— Work item —
Your answer must be every line of the data below that holds the string "More", copied exactly.
[[ Input data open ]]
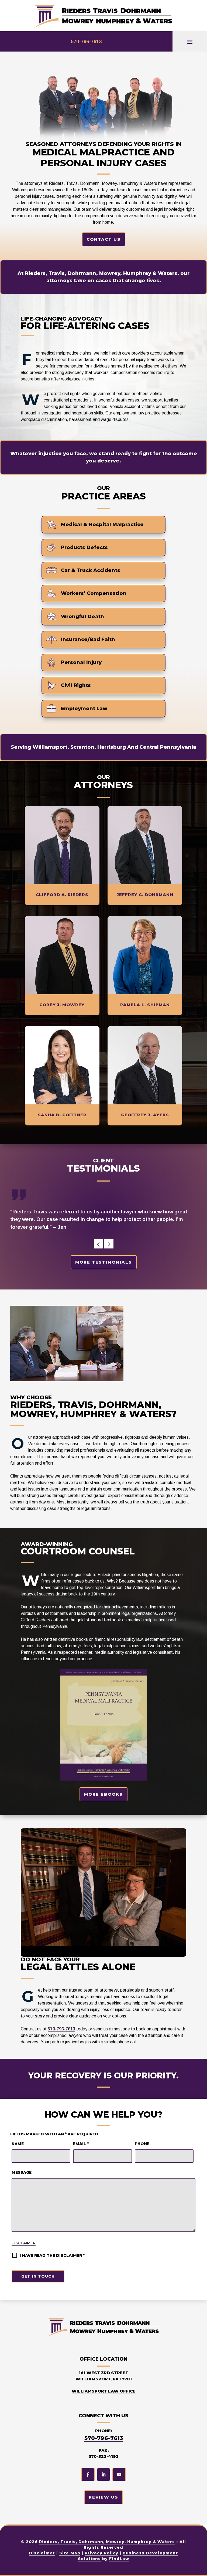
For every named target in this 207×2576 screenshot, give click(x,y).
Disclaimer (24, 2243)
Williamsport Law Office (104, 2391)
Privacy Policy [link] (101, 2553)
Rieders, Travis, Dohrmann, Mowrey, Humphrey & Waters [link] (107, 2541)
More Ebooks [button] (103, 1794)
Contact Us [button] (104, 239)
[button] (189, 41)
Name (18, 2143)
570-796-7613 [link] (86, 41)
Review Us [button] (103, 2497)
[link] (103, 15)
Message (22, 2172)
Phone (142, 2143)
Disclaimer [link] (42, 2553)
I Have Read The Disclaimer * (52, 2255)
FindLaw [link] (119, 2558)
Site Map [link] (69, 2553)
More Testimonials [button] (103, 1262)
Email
[[ Input data closed ]]
— Written answer —
More Ebooks [button] (103, 1794)
More Testimonials [button] (103, 1262)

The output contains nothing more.